__Task prompt__
Reproduce, exactly and in full, the lines from the one with "Given: Sort by the Cases column header" through the one with "Where should I" in the data below; drop pictures.

__Provided material__
== Segment start ==

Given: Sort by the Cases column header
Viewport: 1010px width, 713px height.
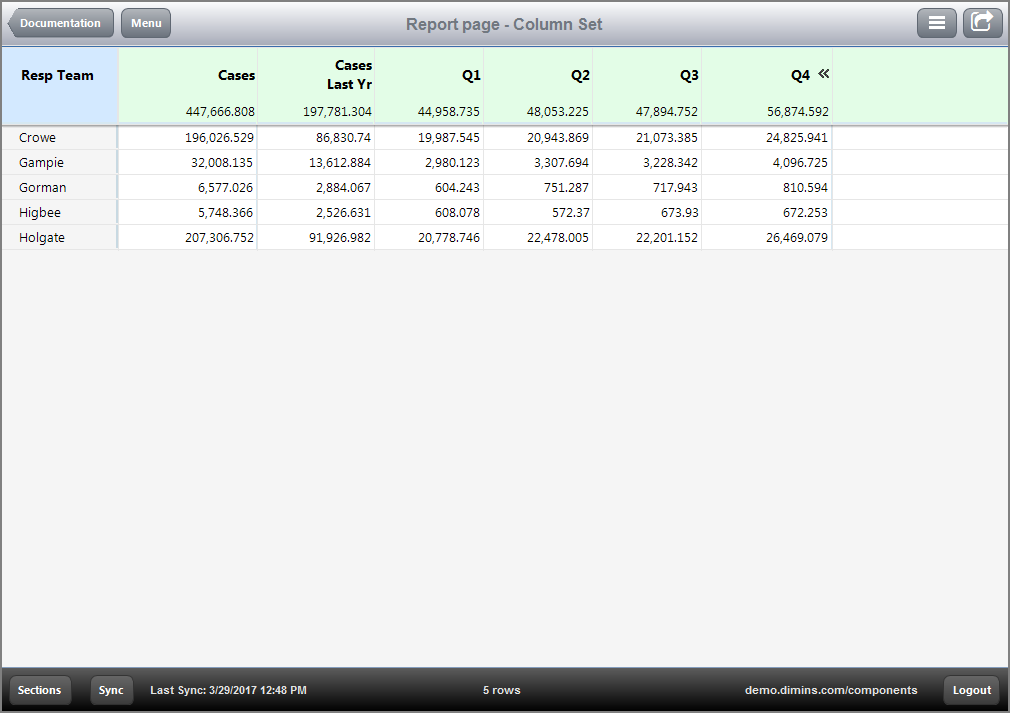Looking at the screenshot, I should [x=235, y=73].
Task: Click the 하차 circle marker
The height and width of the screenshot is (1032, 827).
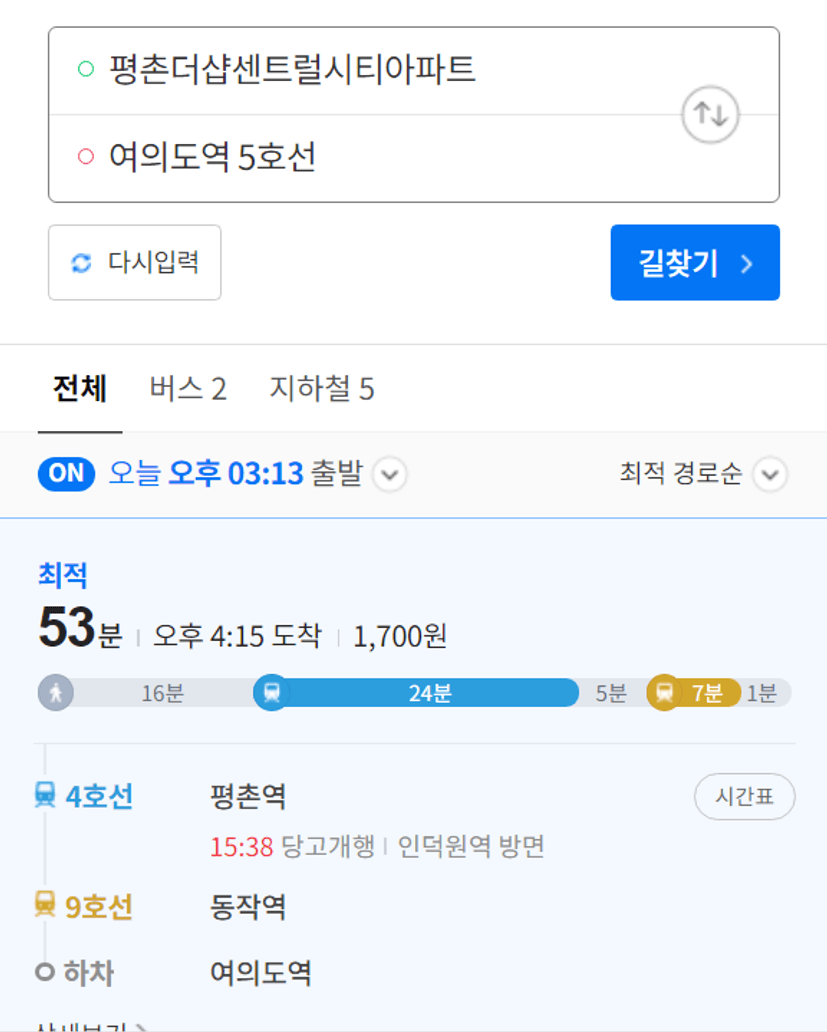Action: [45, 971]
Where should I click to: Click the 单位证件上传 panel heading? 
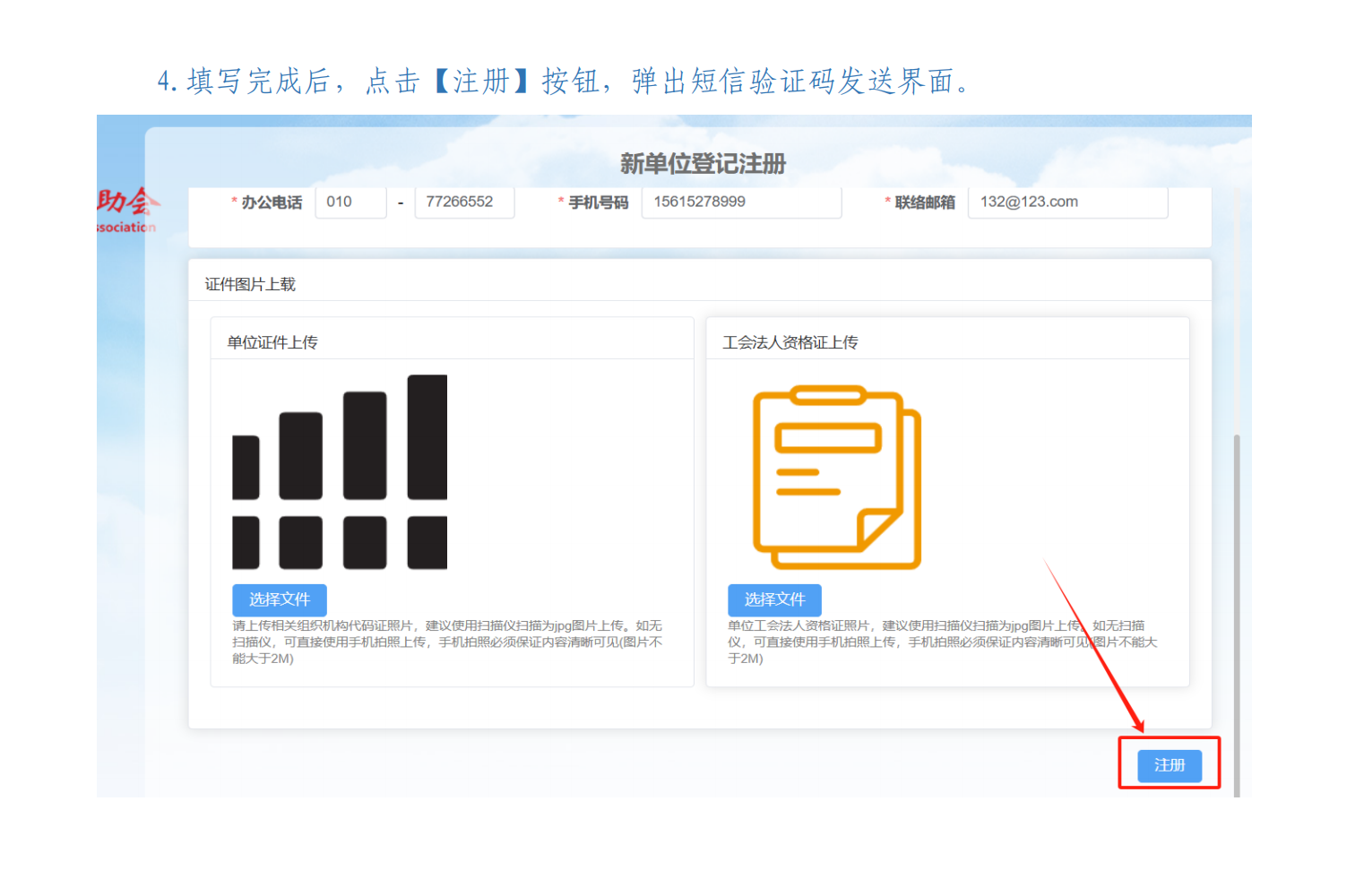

== Segment end ==
== Segment start ==

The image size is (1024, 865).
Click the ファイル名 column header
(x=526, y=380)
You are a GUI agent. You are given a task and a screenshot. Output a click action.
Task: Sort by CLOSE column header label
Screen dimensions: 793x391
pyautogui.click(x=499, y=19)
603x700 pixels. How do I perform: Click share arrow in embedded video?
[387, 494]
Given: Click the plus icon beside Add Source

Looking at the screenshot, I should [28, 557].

== Segment end ==
== Segment start ==

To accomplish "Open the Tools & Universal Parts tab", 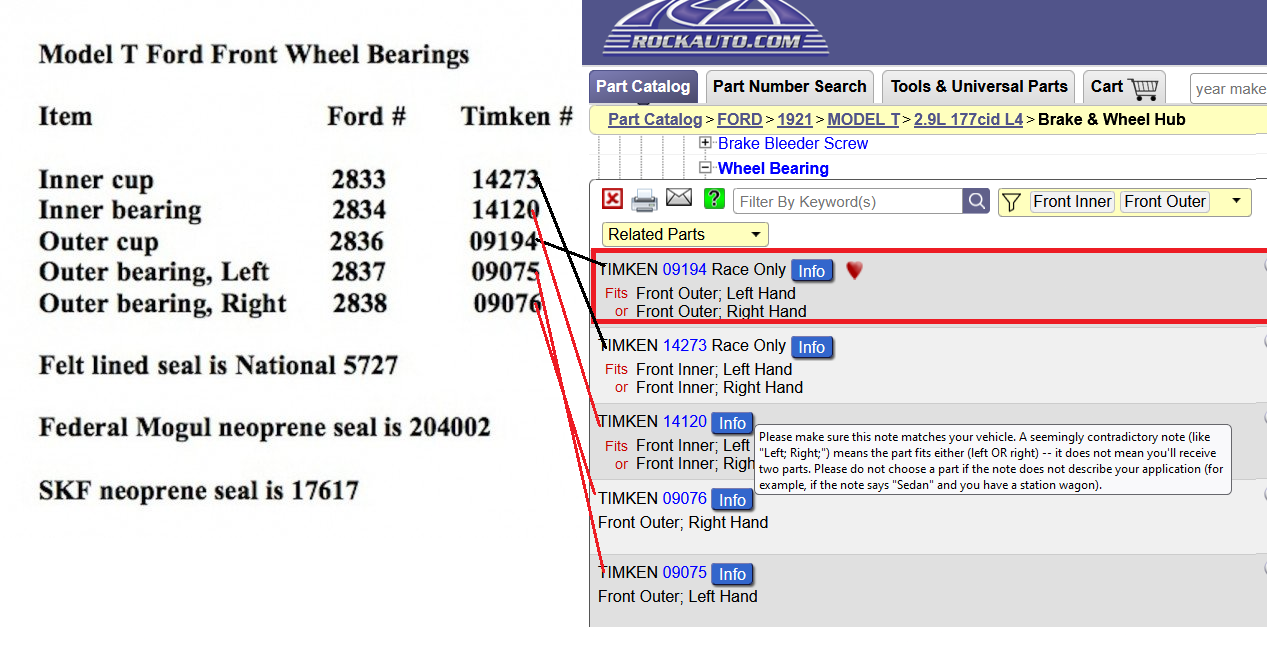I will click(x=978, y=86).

== Segment end ==

__Solution to the exercise__
Given: Sort by the Cases column header
Viewport: 1010px width, 713px height.
Looking at the screenshot, I should [x=235, y=73].
Task: Click the 하차 circle marker
The height and width of the screenshot is (1032, 827).
Action: [45, 971]
Where should I click to: Click the 单位证件上传 panel heading? 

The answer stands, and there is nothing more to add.